Undergraduate Degree: University of Baltimore - Current Undergrad, Accounting
Dance, Music, Math, Teaching
CLEP Financial Accounting
High School Accounting
High School Business
Study Skills and Organization
Technology and Coding
What is your teaching philosophy?
I personally think this depends on the student that I am working with. I like to see how the student's mind works so that we can structure a lesson where they will be in their comfort zone. By relating concepts in the subject area to real world examples that the student has experienced, they are better able to see that they are capable of accomplishing anything with a different outlook.
What might you do in a typical first session with a student?

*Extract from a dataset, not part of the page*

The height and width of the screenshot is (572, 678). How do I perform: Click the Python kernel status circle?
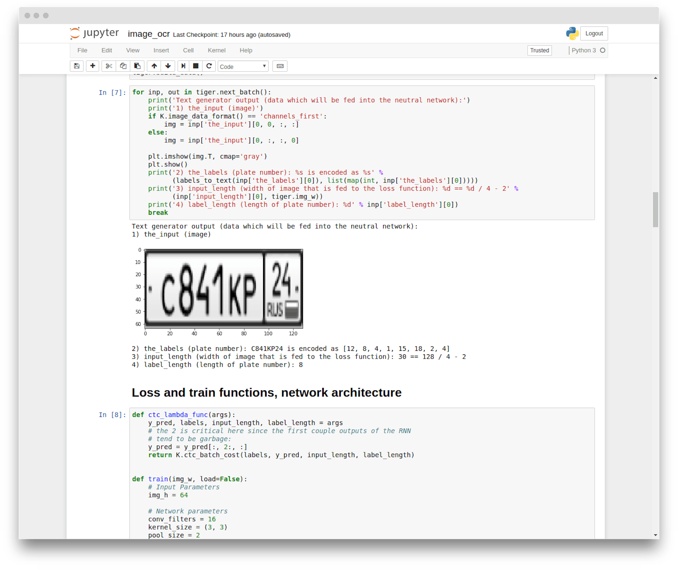pyautogui.click(x=602, y=50)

In the first session, I like to ask the student some questions about their current learning styles. I also like to get to know the student to find out more about themselves outside of school. This allows me to assess current learning styles that might not be working for the students and see how I can show the students how they can apply what they are learning to their own lives.

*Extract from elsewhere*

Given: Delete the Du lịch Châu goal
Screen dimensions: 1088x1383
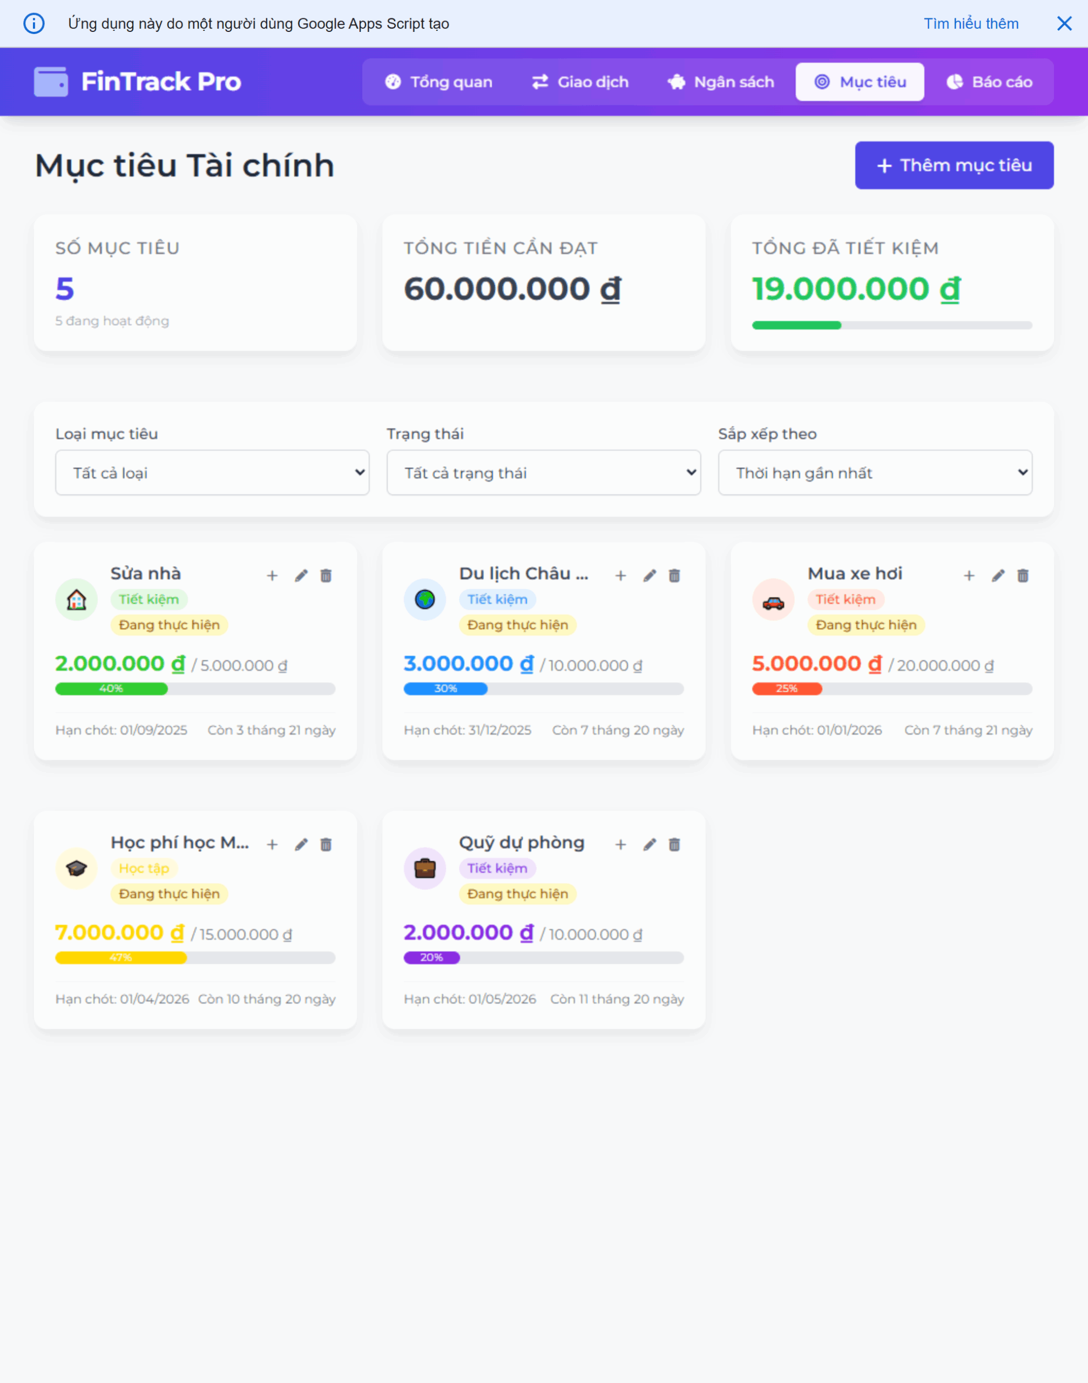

How can you help a student become an independent learner?
The number one goal of a tutor is to make a student an independent learner! Our job is to simply give students the tools that they need to become the independent learner that they can be. Showing students the tools that they can use on their own, allows them to no longer need us.
If a student has difficulty learning a skill or concept, what would you do?
There are many pathways that lead to the same result. If a student is having difficulty understanding one method, then we can always try another one. We can look at a subject from multiple different angles until the student finds one that they understand. Another way to help students with difficult concepts is to show the student how they can relate the concepts to their lives. Using real life situations allows students to see the bigger picture and be able to personally relate.
What strategies have you found to be most successful when you start to work with a student?
I feel that getting to know my students first helps me to be able to make true connections with them. By understanding the situation that the student is in, I can best assess which approaches to take with them. I also like to see the student’s notes and ask them about their current studying habits. This allows me to see what might be working and what might not be. If we can pin point the wrongs and turn them in to rights, the student can see how they can use what we go over at home by themselves.
How would you help a student get excited/engaged with a subject that they are struggling in?
By relating the subject that they are learning to their lives, students can get more excited to learn. By relating the subject material to real life applications, students can make a connection. This way it is no longer the student battling the subject, but rather the student embracing the subject.
What techniques would you use to be sure that a student understands the material?
Showing students techniques that they can use to learn the material is only one step. Making sure that they retain this information is the next step. In order to ensure this, I will give students assessments at the end of the current session and the beginning of the next session. Especially in math, everything is cumulative. If a student does not remember what they learned last, they cannot move forward.